#### WORK ITEM
Copy out all lines of the records in which the word "Status" appears.

EXERCISE MATERIAL section start

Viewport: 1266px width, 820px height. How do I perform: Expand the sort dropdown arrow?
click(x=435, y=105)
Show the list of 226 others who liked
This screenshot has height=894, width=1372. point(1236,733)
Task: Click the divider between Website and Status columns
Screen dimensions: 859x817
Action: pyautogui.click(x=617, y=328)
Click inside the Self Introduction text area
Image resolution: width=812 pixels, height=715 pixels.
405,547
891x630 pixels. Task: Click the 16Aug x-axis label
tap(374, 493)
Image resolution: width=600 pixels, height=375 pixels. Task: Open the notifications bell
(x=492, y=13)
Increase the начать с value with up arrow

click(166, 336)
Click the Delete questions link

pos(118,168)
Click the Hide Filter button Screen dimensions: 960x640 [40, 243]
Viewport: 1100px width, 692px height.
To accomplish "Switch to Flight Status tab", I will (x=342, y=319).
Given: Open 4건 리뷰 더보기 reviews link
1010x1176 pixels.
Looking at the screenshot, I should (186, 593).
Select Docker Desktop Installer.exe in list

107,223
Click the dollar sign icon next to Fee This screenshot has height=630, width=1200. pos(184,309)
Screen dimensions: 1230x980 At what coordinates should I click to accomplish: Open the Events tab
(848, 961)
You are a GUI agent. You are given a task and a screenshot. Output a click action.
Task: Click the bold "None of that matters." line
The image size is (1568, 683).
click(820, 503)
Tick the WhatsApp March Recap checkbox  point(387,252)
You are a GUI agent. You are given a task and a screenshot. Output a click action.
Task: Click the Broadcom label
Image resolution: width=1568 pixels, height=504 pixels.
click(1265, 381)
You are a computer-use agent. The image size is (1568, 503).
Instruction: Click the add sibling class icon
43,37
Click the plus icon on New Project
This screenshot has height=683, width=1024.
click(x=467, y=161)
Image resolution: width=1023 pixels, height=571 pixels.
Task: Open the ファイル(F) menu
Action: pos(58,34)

EXERCISE MATERIAL section end

#### EXERCISE RESULT
Task: Click the divider between Website and Status columns
To accomplish "Switch to Flight Status tab", I will (x=342, y=319).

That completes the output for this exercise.